See this article for a better vision of the current state of the lit.
https://emcrit.org/blogstuff/Acep2010/Spinella%20and%20Holcomb.pdf
Scott
How does this relate to prehospital care considering we don’t carry products? We often have 1.5 hour to 2 hour trips to definitive care. Are you suggesting NS with Fentanyl bolus to maintain b/p around 70 or MAP of 65? The facility that does have blood, only has PRBC and no FFP?
Minh’s PHARM podcast at prehospitalmed.com discusses this exact topic.
This is a minor comment, but the link to the ITACCS lecture in the post doesn’t seem to be the right place, I think because it has a dot com link address instead of dot org.
Sorry to revive a long dormant post… but I am re-listening to all the podcasts (for the 6th time) and had a question. The point on avoiding vasopressors in hemorrhagic shock is well-taken; however if the mechanism of hypotension after administration of the induction agent (whichever one is used) is vasodilation d/t decrease in endogenous catecholamines, would it be appropriate to prophylactically give a small push dose of a vasopressor/inopressor with your induction agent? Would chasing the Propofol with a touch of epinephrine, norepi, neo, or vaso act to transiently replace the endogenous catecholamines and prevent or reduce the post-induction… Read more »
have no problem giving a squirt in those cases, but we don’t use anything that would lower the bp from vasodilation (we use ketamine) so we don’t have that issue
very enjoyable to hear dr richard dutton. (i guess i am seven years behind on this pod, still enlightening, and i’m sure relevant.)
i wonder if for places like mine, rural community hospitals, it may be worth calling a “code crimson” (blood banks comes rushing down with prbc’s/ffp/platelets) when we get the call pre-hospital.

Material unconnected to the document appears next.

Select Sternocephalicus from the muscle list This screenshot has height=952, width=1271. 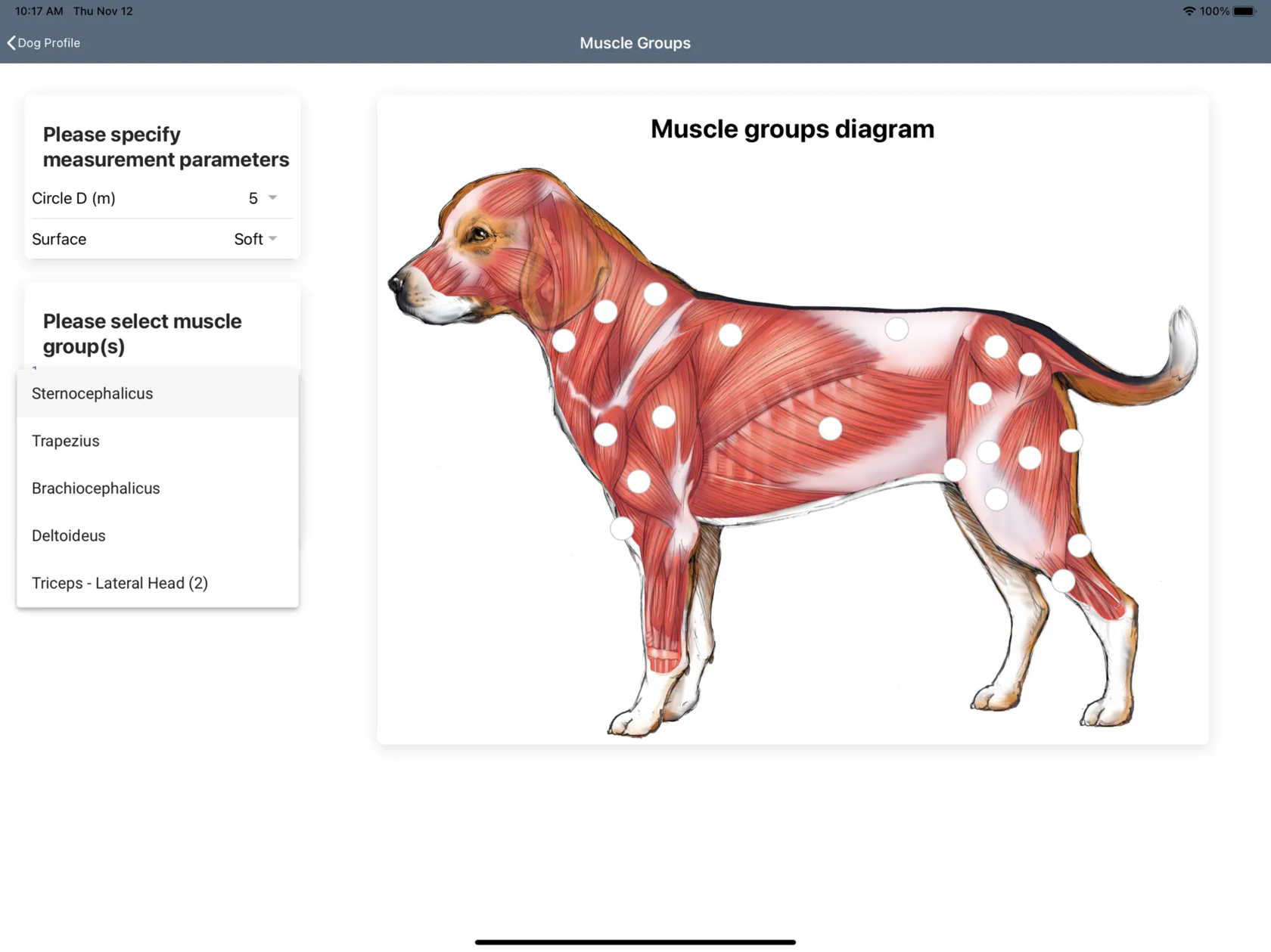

it was very enlightening his see-sawing with alternating dosings of fentanyl and “fluid” (rbc/ffp). it would be trickier in my shop where they all get choppered out to the trauma center.
thank you.
Amazing module – I a an anesthesiologist in CO and Heard Dutton Speak at the CSA conference in CO Springs. Amazing Speaker and this was a great module Scott. Thank you for the CME and how easy it is to access
Heidi
Hi Scott,
I have been scouring the literature and have not found any literature to support rick’s (very intuitive) claims. The links you provide also no longer work. Do you have any recommendations? So far all of the literature I have found has claimed that ketamine supports (and even increases) blood pressure in profoundly hypovolemic patients, in addition to other claims. My personal practice has been to use ricks method, but I have been met with resistance at my shop. Would appreciate any guidance!